Как много, кажется, сказано, как умно, как много сведений, какой спокойно-исторический взгляд на все! Сам стоишь на каком-то воображаемом возвышении, а под тобою действуют и Руссо, и Шиллеры, и Лютер, и французские революции; с исторической высоты одобряешь или не одобряешь их исторические поступки и раскладываешь по историческим рамкам. Мало того, и каждая личность человеческая тоже там где-то копошится, подчиненная неизменным историческим законам, которые мы знаем, но конечной цели ни у кого нет и быть не может, — есть одно историческое воззрение! Но ведь мы совсем не о том спрашиваем, мы пытаемся найти тот общий умственный закон, которым руководилась деятельность человека в образовании и который поэтому мог бы служить критериумом правильности человеческой деятельности в образовании.
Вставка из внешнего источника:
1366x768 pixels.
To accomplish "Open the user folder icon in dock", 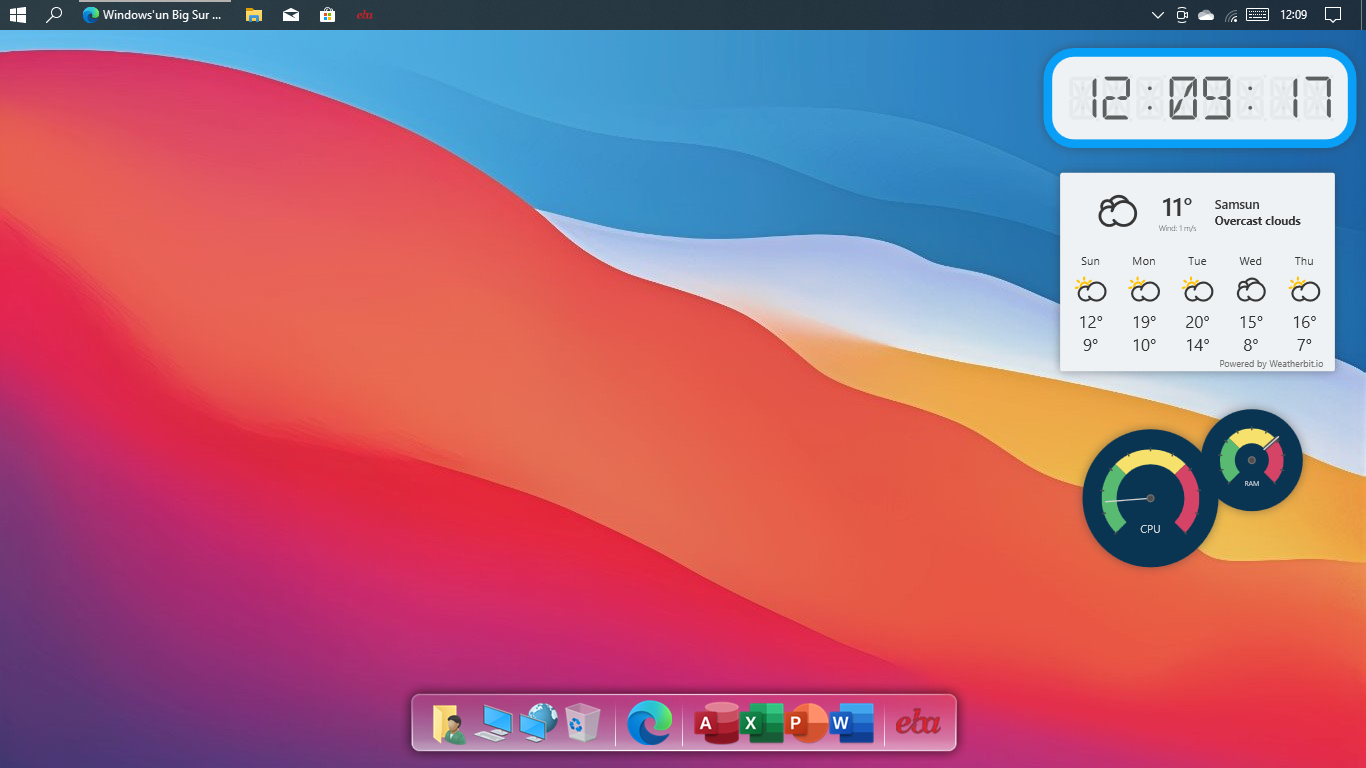I will point(449,724).
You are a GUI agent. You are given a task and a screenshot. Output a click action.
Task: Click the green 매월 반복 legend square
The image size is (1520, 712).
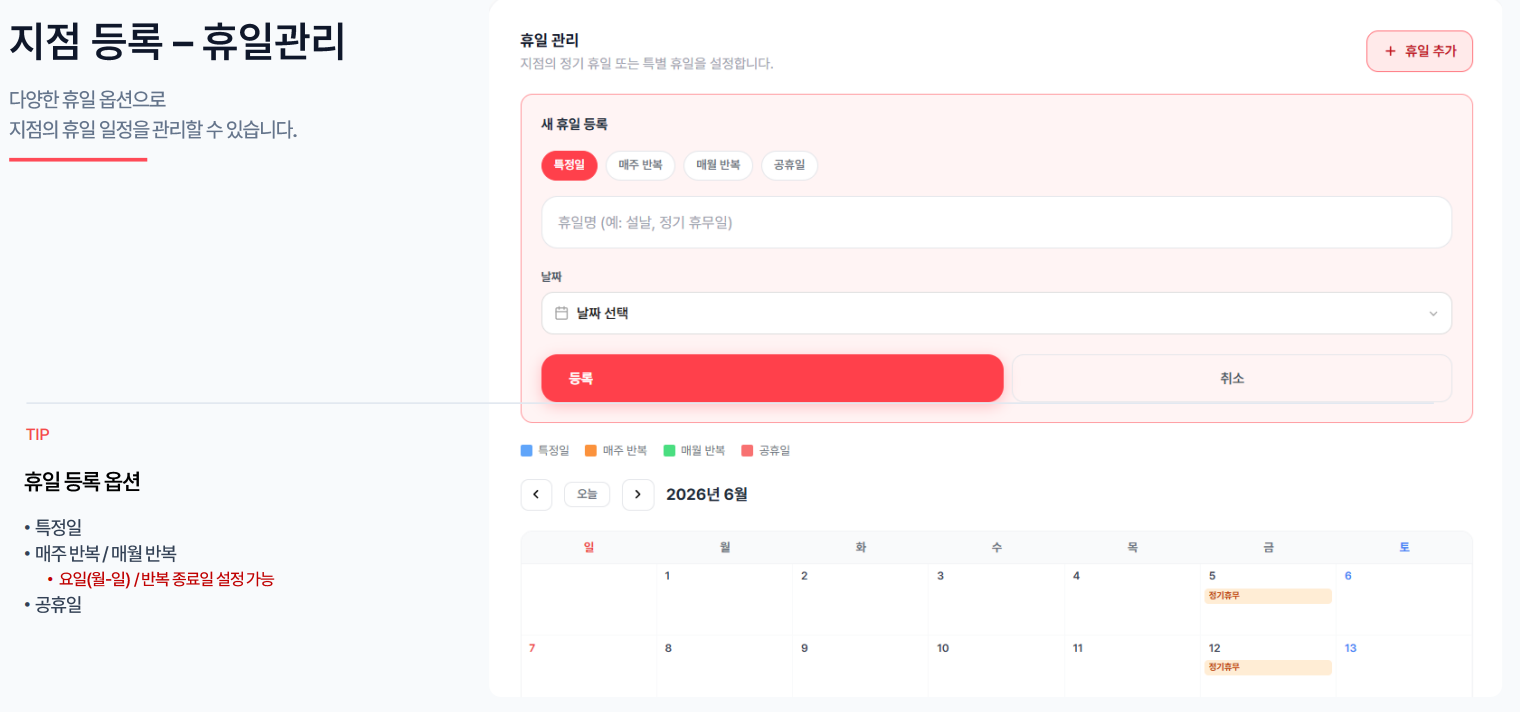click(670, 451)
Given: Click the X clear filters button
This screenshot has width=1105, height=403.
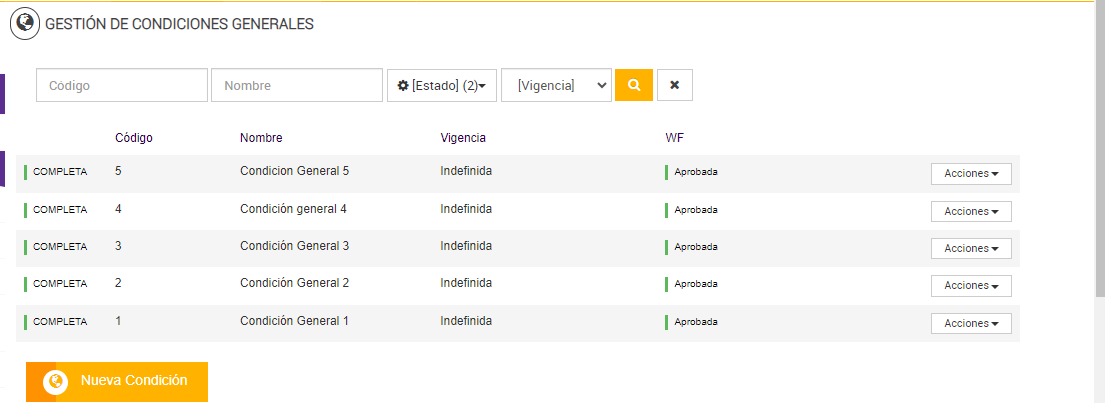Looking at the screenshot, I should tap(675, 85).
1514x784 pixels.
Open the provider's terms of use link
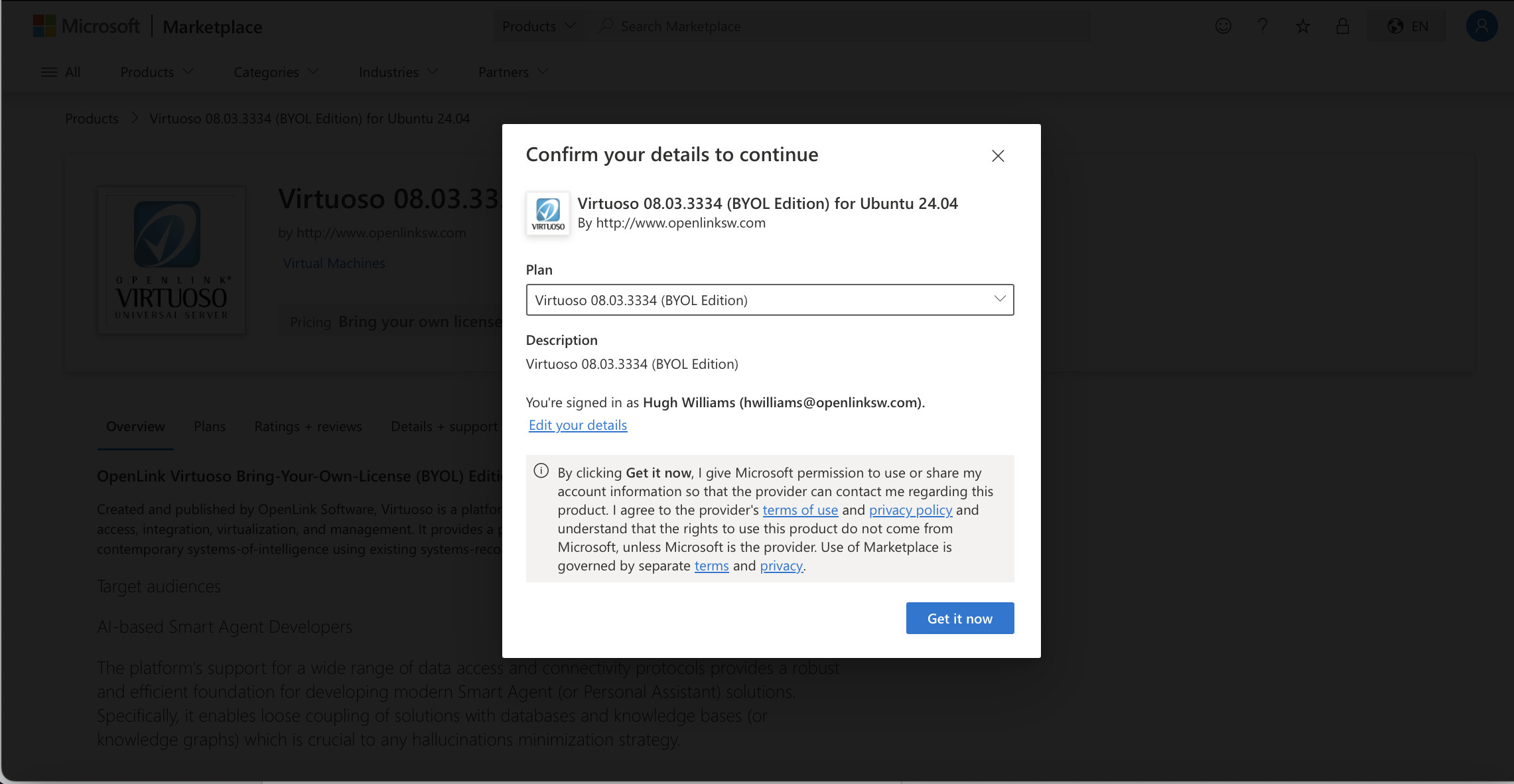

Историческое же воззрение на все наши попытки отвечает только тем, что Руссо и Лютер были произведениями своего времени. Мы ищем то вечное начало, которое выразилось в них, а нам говорят о той форме, в которой оно выразилось, и распределяют их по классам и отрядам. Нам говорят, что критериум только в том, чтоб учить сообразно потребностям времени, и говорят, что это очень просто. Учить сообразно догматам христианской или магометанской религии — я понимаю, но учить сообразно потребностям времени — я решительно не понимаю ни одного слова из этой фразы. Какие это потребности? Кто их определит? Где они выразятся? Очень, может быть, забавно рассуждать вкривь и вкось о тех исторических условиях, которые заставили Руссо выразиться именно в той форме, в какой он выразился, но найти те исторические условия, в которые имеет выразиться будущий Руссо, невозможно. Мне понятно, почему Руссо с озлоблением писал против искусственности жизни, но решительно непонятно, почему явился Руссо и почему он открыл великие истины. Мне дела нет до Руссо и его обстановки, меня занимают только те мысли, которые он высказал, и поверять и понять его мысль я могу только мыслью, а не рассуждениями о его месте в истории.